• **EXERCISE SET**:
(a) Reproduce the passage on Irma Tervani word for word, from "Irma Tervani, stage" up to and including "her Wagnerian roles.".
(b) Resume the passage on Irma Tervani's life and career, writing onward from its final sentence.

• **SUPPLIED TEXT**:
Irma Tervani, stage name of Irma Achté, (1887–1936) was a Finnish mezzo-soprano or contralto opera singer who performed at the Finnish Opera in Helsinki and at the Dresden Royal Opera. She is remembered for her interpretation of Carmen and for her Wagnerian roles.

==Biography==
Born on 4 June 1887 in Helsinki, Irma Achté was the daughter of the opera singer Emmy Achté née Strömer and the conductor Lorenz Nicolai Achté. Her older sister, Aino Ackté, was a celebrated international operatic soprano. First taught by her mother (1905–07), she continued her studies at the Paris Conservatory under Edmond Duvernoy (1904–06) and in Dresden where she made her début at the Royal Opera in 1908 as Delilah in Saint-Saens's Samson and Delilah.

(Extracted records)
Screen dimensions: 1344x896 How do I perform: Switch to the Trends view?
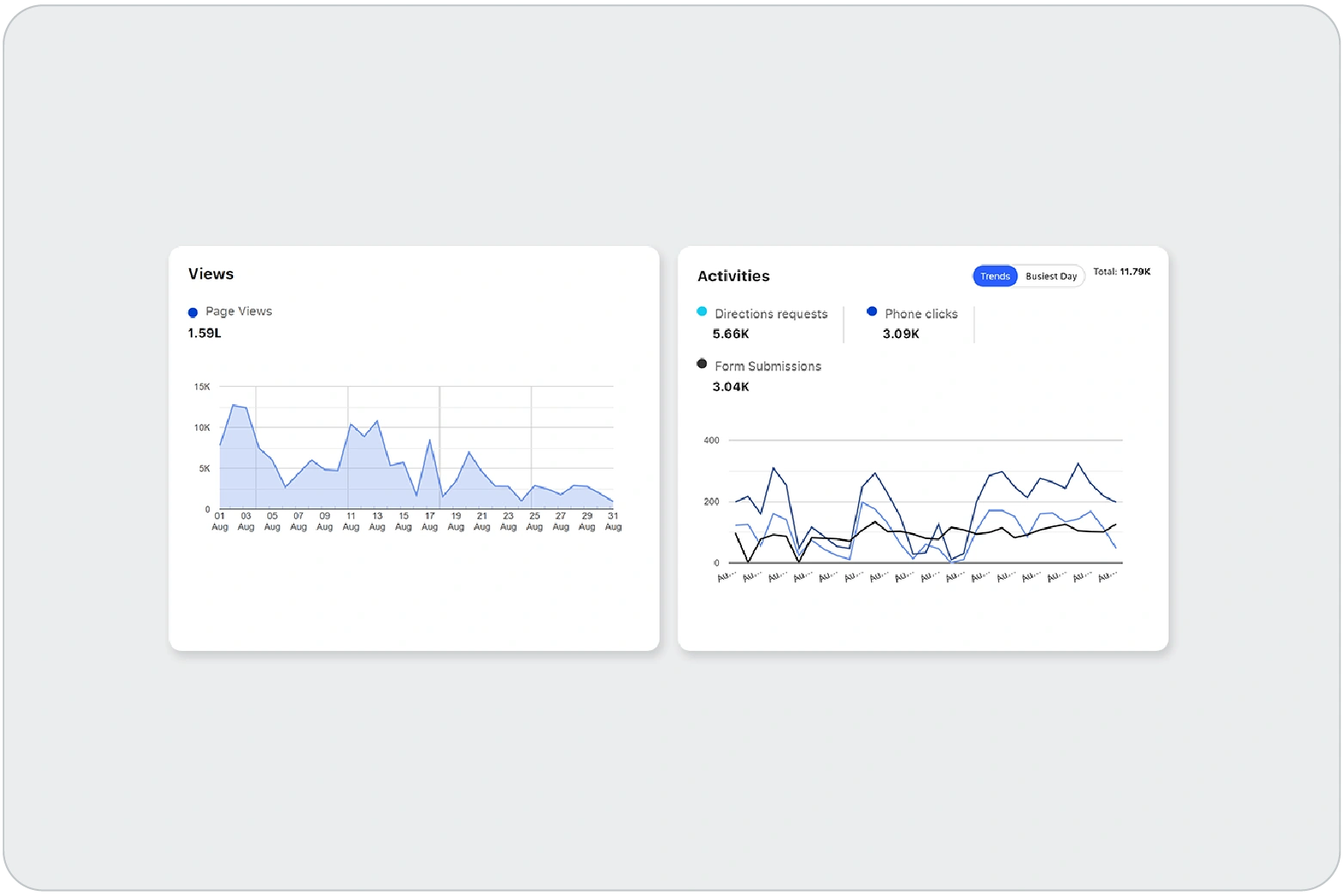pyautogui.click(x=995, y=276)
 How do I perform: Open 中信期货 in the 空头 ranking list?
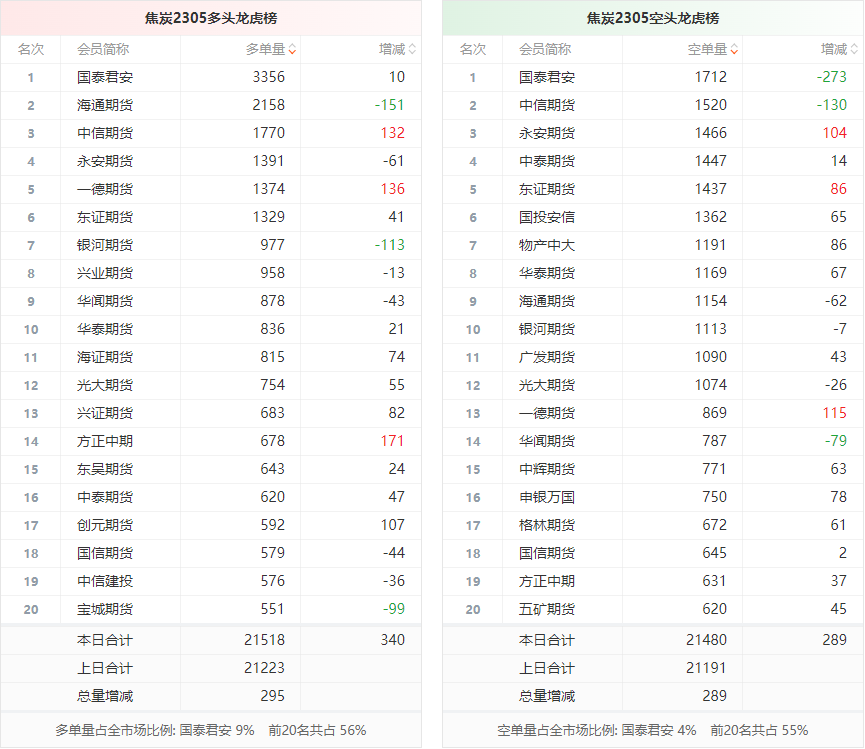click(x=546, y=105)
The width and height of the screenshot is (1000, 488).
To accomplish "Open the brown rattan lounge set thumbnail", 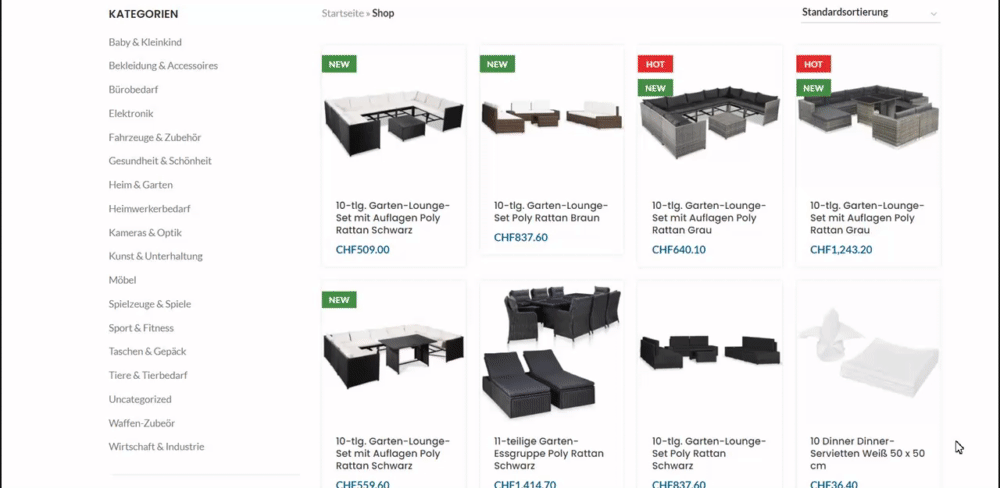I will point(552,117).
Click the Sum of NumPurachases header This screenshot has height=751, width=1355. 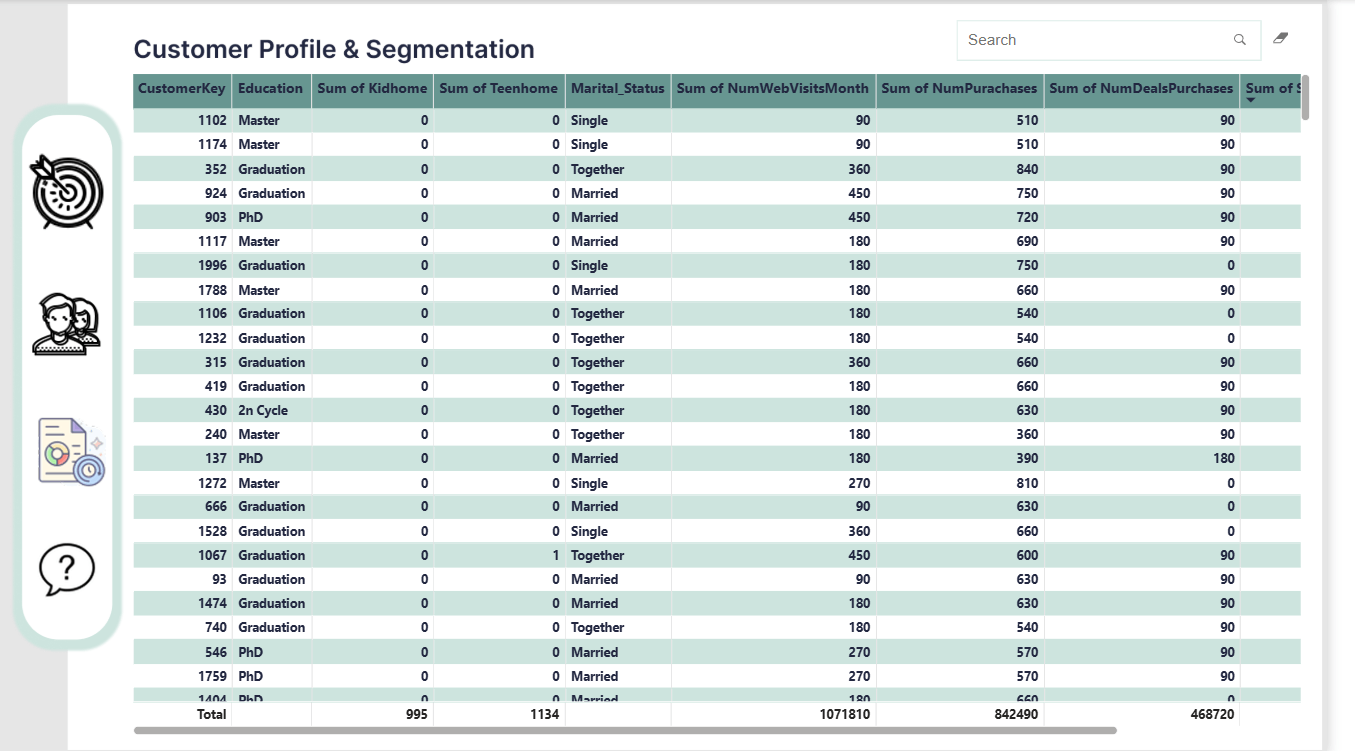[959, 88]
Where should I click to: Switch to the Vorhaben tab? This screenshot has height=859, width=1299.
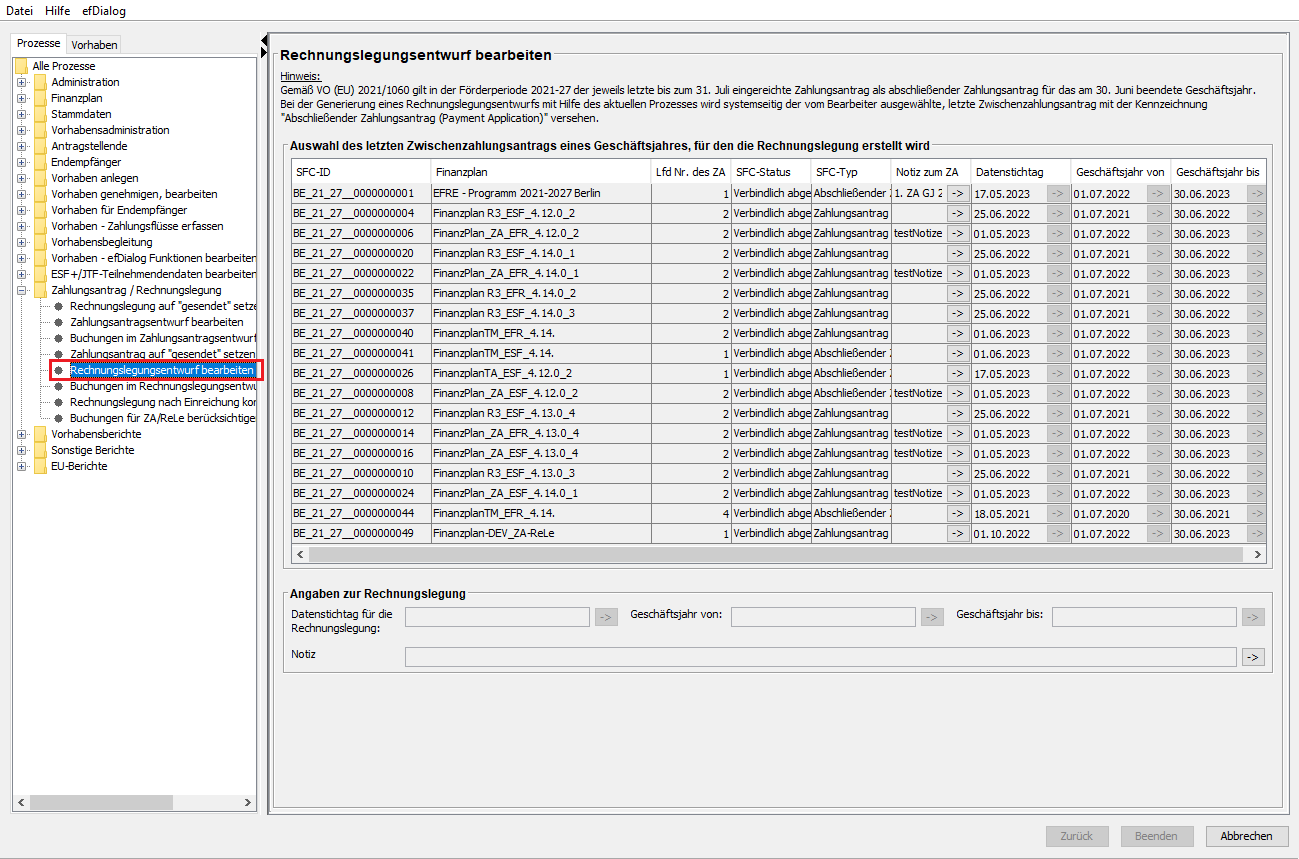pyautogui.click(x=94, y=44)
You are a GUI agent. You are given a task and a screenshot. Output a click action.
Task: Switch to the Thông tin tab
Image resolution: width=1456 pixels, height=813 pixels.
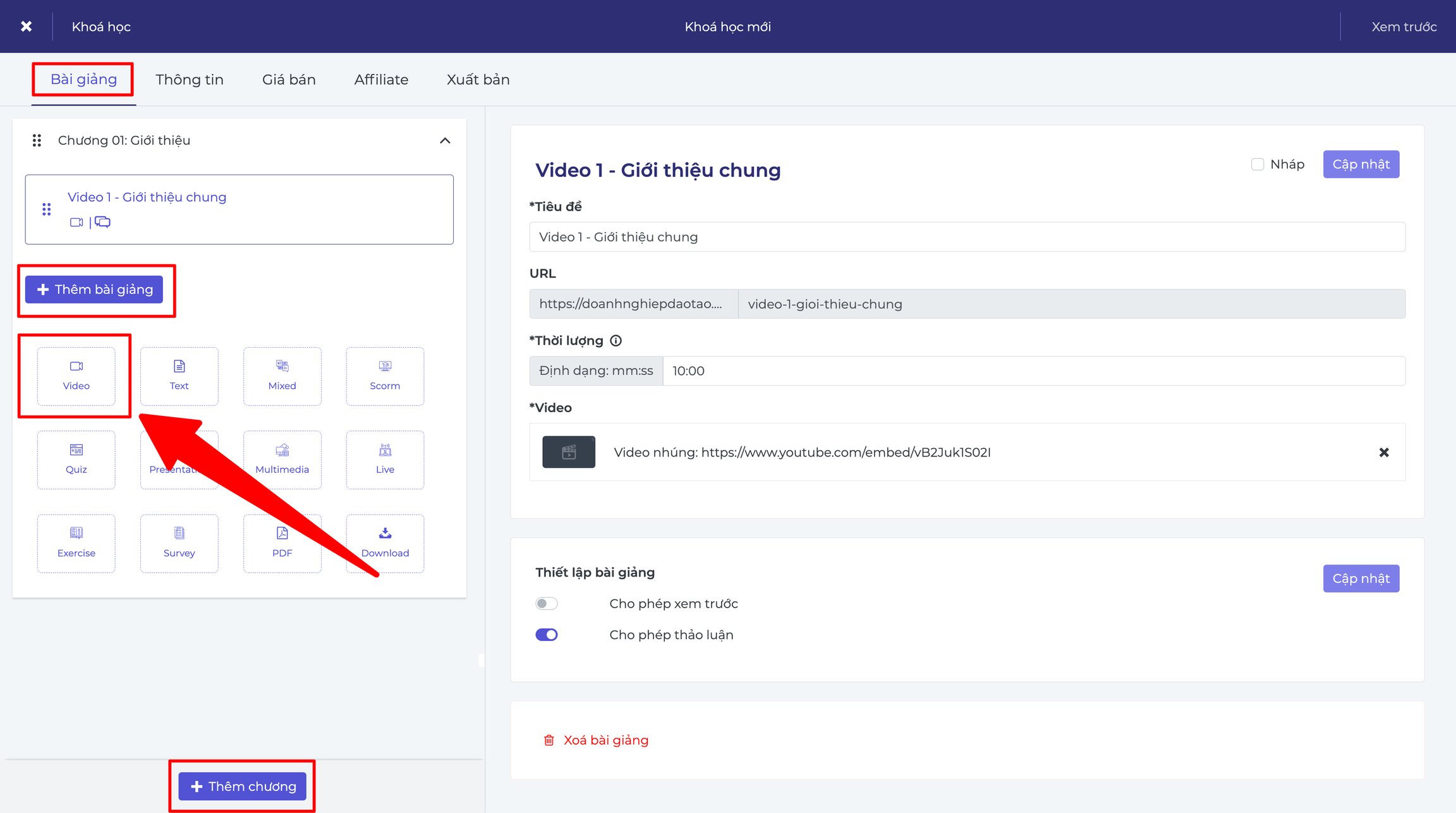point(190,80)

• **RESULTS OF THE TASKS**:
(a)
Irma Tervani, stage name of Irma Achté, (1887–1936) was a Finnish mezzo-soprano or contralto opera singer who performed at the Finnish Opera in Helsinki and at the Dresden Royal Opera. She is remembered for her interpretation of Carmen and for her Wagnerian roles.

(b)
She also performed in other opera houses in Germany, notably in Frankfurt in 1910 where her interpretation of Carmen was particularly intense, attracting wide acclaim. She also starred in Gluck's Orfeo ed Euridice, Verdi's Il trovatore and Aida and in Wagner's operas. In Finland, she performed in Oskar Merikanto's opera Elinan surma in 1910 and in Carmen in 1912.

Tervani retired from the Dresden Opera in 1932 and moved with her family to Berlin where she died on 29 October 1936. She had been married to the theatre director Paul Wiecke since 1916 and had two children.